Ренье Анри Франсуа Жозеф де (псевдоним Гюг Виньи; 1864–1956) — французский поэт, писатель. В русском переводе собрание его сочинений в 19-ти томах вышло в Ленинграде в 1923–1926 гг.
49
Иванов Вячеслав Иванович (1866–1949) — поэт, драматург, историк. С 1924 г. жил в Италии.
50
Керженцев (настоящая фамилия Лебедев) Платон Михайлович (1881–1940) — публицист, один из руководителей Пролеткульта. Полпред в Италии в 1925–1926 гг. Автор книги «Творческий театр» (М., 1918). Занимая в 1936–1938 гг. пост председателя Комитета по делам искусств при СНК СССР, выступил в адрес Вс. Э. Мейерхольда с разгромной критической статьей «Чужой театр», а 7 января 1938 г. подписал приказ о закрытии ГосТИМа.
51
Райх Зинаида Николаевна. — См. коммент. 2, 3 к п. 26.
52
Город Щецин с 1945 г. в составе Польши.
53
Сибор (настоящая фамилия Лившиц) Борис Осипович (1880–1961) — скрипач.
54
«Иосиф Прекрасный» — балет, поставленный в Большом театре в 1925 г. Композитор и дирижер С. Н. Василенко, балетмейстер К. Я. Голейзовский, художник Б. Р. Эрдман.
55
Комментарием к этому письму служат воспоминания Н. Р. Эрдмана:
«В 1925 году, в августе месяце, мы — П. А. Марков и я — прожили около двух недель в Сорренто и почти ежедневно бывали у Алексея Максимовича. Все свободное от работы время Алексей Максимович со щедростью отдавал посторонним людям, и мы безмерно этим пользовались, легкомысленно полагая, что нам лишать себя общества Горького все-таки тяжелее, чем ему терпеть наше.
В один из вечеров, было уже довольно поздно, перед тем как проститься, Алексей Максимович прогуливался с нами по саду.
— Вы что же, не хотите, чтобы я прочитал вашу пьесу?
В темноте я не видел лица Горького, а голос мне показался суровым.
Я бросился в гостиницу, к счастью, она находилась тут же, через дорогу, и через несколько минут моя отпечатанная на машинке пьеса была у Алексея Максимовича.
Уснул я с трудом и ненадолго, часов в семь утра меня разбудил стук в дверь, и в номер вошла итальянка, которая сказала, что синьор Горький немедленно просит к себе синьора Эрдмана.
Я не знаю итальянского языка, и слово „немедленно“ я понял по ее жестам.
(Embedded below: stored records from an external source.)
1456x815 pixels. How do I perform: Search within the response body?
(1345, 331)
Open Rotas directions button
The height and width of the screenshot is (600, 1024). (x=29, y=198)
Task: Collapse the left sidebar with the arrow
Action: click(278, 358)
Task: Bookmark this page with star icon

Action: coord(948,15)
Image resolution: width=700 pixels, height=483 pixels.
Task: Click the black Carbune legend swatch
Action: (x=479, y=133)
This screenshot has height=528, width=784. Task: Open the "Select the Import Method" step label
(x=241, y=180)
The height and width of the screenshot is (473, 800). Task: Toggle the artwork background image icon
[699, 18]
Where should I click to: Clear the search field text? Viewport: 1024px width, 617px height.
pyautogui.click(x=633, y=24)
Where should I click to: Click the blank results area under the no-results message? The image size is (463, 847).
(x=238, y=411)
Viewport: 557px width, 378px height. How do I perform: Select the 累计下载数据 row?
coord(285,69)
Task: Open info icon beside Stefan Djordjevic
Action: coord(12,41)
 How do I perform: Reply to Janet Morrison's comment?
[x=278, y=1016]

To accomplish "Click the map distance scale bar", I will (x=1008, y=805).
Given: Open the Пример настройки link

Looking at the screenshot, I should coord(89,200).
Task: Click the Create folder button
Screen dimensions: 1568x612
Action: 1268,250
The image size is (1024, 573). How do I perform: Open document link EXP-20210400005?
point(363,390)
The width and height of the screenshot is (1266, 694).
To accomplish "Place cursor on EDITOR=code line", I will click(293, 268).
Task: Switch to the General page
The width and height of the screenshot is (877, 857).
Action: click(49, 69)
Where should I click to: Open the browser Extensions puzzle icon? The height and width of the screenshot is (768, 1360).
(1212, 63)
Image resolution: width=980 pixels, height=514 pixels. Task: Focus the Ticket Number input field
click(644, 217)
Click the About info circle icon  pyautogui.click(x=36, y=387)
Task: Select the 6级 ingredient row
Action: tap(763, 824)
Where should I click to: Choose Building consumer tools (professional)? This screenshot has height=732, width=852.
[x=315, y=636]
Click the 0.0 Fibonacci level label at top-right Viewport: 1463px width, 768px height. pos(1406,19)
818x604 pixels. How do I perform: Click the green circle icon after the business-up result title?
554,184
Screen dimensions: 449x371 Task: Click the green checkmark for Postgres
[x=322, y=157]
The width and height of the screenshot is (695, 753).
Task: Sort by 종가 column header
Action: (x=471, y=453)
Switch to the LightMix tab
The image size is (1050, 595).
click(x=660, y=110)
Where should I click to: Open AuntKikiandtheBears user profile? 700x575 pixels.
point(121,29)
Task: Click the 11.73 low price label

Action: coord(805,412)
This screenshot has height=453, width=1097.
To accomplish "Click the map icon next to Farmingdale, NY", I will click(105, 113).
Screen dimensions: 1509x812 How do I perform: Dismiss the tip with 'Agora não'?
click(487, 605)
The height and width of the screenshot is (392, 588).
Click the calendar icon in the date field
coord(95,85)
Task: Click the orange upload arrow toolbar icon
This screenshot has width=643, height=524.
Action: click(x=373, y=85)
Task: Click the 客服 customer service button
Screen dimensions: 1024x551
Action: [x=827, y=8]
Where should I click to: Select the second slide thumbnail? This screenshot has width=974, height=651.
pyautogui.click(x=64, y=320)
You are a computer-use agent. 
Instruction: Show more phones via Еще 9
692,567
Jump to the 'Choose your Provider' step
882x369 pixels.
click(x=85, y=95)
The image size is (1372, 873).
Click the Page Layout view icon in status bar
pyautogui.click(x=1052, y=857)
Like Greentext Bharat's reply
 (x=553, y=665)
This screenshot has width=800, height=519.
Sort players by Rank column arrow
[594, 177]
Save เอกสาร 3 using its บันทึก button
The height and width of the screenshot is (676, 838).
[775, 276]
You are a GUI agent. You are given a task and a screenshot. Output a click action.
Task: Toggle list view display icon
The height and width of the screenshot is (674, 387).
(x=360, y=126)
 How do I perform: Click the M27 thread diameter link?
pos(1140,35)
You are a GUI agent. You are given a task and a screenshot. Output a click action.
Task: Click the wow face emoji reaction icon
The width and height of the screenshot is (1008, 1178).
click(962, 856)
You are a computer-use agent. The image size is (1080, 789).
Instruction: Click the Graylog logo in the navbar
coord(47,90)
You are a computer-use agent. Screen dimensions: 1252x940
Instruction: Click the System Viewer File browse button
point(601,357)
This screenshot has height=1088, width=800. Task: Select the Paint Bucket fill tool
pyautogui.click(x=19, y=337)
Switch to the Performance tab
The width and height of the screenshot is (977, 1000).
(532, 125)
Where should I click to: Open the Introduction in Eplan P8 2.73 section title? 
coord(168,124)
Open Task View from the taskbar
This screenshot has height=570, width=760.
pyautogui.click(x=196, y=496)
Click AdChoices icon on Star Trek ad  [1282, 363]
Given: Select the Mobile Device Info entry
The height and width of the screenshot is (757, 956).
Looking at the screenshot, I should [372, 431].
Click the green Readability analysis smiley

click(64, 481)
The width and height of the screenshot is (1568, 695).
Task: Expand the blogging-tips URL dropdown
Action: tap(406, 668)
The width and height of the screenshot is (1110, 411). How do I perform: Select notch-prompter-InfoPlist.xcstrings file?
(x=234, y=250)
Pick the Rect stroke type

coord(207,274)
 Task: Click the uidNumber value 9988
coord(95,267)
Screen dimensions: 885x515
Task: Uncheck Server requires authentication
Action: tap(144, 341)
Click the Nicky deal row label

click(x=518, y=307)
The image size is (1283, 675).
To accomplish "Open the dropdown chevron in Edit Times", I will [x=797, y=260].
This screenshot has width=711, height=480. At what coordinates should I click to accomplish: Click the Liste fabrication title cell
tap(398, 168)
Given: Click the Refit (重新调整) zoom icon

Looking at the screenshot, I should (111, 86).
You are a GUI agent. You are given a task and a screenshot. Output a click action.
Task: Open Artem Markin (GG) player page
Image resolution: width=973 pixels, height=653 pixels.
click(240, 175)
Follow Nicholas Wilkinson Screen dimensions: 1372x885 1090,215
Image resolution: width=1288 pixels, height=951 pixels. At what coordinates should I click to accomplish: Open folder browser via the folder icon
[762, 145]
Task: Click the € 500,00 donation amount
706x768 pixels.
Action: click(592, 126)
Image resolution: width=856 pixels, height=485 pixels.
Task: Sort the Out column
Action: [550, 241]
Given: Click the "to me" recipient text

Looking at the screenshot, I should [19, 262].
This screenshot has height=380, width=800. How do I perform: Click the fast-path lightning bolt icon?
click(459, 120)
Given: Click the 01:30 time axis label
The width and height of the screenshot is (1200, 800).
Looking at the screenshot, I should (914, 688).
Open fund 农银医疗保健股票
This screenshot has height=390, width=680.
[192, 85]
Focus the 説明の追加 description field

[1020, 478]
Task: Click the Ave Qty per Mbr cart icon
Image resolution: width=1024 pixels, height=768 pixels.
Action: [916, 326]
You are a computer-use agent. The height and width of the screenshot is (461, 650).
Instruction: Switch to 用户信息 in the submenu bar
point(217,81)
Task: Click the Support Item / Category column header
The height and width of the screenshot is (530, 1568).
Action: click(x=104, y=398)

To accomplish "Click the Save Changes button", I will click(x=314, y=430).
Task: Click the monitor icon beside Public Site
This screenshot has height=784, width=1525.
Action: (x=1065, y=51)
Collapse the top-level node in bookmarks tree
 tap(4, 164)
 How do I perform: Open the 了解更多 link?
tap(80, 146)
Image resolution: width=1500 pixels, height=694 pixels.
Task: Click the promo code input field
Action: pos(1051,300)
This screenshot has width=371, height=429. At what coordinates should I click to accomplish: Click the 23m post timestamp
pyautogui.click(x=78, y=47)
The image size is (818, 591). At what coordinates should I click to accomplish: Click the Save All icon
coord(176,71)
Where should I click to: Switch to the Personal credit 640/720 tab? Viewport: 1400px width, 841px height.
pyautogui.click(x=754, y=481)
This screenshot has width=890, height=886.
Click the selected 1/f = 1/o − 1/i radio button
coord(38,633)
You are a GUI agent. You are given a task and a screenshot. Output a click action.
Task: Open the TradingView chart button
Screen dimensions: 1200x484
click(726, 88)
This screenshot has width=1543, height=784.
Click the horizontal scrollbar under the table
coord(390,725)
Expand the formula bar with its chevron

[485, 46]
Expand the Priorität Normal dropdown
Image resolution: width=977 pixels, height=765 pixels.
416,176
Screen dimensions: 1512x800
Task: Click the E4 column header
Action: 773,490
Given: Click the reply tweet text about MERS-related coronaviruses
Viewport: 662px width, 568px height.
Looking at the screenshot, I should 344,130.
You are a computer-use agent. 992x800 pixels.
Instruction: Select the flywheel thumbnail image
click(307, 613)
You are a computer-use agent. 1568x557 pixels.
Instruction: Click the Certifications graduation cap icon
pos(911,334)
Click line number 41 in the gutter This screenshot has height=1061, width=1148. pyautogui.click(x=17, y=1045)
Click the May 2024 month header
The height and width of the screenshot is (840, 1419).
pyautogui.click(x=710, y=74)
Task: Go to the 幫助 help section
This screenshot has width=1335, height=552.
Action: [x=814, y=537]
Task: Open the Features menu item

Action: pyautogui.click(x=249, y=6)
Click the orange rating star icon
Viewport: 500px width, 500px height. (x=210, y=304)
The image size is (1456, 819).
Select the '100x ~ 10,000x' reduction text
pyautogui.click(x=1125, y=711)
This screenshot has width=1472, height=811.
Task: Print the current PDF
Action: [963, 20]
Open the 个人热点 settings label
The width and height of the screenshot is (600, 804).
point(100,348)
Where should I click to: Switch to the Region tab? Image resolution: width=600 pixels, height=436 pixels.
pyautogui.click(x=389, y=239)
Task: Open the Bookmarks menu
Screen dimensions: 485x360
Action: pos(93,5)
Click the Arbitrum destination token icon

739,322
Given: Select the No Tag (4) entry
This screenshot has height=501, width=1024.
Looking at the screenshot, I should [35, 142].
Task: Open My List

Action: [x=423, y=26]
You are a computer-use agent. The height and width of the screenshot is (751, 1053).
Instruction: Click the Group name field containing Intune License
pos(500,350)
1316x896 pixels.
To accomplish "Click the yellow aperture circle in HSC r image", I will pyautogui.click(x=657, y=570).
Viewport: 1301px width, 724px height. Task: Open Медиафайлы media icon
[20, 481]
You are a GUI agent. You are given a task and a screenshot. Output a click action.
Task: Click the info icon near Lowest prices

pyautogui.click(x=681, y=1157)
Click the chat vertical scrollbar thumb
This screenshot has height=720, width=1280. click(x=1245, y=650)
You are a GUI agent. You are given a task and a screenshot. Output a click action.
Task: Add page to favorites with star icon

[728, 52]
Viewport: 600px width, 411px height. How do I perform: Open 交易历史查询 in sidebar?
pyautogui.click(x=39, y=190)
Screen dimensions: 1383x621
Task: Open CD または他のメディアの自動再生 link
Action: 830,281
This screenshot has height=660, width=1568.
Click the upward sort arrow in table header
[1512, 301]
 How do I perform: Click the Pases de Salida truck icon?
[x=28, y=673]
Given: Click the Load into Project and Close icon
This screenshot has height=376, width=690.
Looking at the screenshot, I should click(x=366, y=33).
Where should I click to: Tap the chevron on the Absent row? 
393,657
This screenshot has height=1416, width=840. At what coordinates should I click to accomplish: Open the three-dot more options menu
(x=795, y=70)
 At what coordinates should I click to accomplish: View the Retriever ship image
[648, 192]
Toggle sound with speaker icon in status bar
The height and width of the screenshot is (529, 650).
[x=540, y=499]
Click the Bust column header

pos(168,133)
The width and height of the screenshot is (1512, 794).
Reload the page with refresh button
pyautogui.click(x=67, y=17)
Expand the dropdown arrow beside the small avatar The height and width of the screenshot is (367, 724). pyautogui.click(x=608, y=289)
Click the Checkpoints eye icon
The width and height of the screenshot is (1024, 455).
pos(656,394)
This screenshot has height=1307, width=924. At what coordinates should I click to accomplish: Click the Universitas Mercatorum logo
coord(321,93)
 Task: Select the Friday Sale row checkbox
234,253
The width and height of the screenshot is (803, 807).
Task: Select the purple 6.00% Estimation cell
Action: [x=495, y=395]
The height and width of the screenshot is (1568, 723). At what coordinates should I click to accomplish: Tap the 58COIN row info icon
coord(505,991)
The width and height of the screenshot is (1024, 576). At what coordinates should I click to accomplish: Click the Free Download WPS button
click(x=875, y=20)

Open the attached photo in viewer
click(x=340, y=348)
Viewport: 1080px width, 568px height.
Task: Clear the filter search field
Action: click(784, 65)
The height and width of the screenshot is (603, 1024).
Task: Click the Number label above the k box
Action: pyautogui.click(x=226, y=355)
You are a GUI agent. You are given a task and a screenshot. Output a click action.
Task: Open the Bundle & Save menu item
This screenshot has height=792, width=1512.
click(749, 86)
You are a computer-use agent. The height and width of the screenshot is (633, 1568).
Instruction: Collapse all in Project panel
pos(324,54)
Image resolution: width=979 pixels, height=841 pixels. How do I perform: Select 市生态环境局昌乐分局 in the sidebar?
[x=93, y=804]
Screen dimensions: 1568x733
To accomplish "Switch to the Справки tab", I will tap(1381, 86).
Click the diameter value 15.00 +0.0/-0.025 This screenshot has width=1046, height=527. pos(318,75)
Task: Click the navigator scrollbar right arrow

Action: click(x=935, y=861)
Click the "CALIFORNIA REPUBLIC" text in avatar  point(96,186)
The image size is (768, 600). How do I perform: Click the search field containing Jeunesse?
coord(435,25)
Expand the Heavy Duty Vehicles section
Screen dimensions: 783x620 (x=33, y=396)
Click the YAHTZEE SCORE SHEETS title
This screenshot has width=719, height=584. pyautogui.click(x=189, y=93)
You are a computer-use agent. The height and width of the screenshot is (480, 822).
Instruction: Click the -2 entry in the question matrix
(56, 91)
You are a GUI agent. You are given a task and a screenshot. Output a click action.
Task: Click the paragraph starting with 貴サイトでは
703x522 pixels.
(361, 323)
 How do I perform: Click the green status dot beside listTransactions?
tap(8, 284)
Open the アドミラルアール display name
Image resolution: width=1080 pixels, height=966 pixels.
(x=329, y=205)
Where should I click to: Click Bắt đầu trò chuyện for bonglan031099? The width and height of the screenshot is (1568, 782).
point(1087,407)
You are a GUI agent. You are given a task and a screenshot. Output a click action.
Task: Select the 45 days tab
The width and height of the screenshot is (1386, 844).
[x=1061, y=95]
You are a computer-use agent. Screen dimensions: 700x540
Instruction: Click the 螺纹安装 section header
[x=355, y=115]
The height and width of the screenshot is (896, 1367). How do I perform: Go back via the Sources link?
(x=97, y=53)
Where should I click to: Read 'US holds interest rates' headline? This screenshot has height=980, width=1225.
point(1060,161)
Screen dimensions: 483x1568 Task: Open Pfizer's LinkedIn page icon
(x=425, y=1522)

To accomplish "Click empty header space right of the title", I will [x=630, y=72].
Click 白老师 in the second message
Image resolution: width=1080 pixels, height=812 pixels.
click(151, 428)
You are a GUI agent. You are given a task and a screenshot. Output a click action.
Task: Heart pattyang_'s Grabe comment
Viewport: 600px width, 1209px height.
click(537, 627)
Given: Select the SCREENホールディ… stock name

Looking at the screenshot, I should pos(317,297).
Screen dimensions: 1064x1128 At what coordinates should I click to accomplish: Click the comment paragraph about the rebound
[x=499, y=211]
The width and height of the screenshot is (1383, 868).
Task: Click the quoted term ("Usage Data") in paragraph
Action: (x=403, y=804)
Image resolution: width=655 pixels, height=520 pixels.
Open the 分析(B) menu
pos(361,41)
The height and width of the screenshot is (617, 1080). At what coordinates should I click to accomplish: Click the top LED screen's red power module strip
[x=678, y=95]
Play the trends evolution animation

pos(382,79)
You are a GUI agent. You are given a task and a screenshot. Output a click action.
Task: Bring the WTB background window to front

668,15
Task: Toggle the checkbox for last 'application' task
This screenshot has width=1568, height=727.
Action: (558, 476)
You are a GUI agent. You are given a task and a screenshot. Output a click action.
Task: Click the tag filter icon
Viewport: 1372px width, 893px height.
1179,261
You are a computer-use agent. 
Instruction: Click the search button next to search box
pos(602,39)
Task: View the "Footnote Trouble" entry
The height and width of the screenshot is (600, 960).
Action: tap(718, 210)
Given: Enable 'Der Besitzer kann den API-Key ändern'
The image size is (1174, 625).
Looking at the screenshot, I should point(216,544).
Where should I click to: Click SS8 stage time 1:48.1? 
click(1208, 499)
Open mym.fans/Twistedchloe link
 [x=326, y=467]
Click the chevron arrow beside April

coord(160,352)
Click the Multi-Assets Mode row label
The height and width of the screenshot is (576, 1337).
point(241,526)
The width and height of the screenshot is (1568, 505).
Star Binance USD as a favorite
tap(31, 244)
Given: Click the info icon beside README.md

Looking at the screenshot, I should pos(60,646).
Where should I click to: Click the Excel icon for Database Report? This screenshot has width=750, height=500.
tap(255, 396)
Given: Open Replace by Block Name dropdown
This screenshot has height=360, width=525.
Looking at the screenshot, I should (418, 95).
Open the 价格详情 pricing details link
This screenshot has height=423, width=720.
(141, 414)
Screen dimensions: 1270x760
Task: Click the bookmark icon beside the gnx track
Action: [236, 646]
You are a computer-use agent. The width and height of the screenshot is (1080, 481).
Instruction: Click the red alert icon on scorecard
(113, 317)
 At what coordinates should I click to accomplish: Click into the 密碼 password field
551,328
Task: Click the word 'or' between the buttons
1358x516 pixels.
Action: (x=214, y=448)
Неожиданное приглашение в такой ранний час заставило меня переусердствовать, и я побежал к Горькому в пижаме.
Алексей Максимович в просторном светло-сером костюме сидел за столом. На столе лежала моя пьеса, рядом с ней лист бумаги, на котором, как я догадался, были выписаны номера страниц.
— Мне пьеса понравилась, — сказал Горький. — Хорошая пьеса. Умно. Смешно. Вот у вас там жилец ходит в горшке из-под лапши. Это Мейерхольд придумал?
— Нет, это я, я придумал.
— Это вы плохо придумали. А вот разговаривают у вас люди интересно. Язык хороший. Только почему вы пишете… — и Горький, заглядывая в листок, стал перевертывать страницы пьесы и читать фразы, которые он отметил как неудачные. Ометок было много, и я чувствовал, как от моего хорошего языка почти ничего не остается.
— Вы пробовали когда-нибудь писать рассказы?
— Нет.
— И не пробуйте. Пишите пьесы. Вот я ни одной хорошей пьесы не написал. А вы, по-моему, напишете. Обязательно напишете. Потому что вы драматург. Настоящий драматург.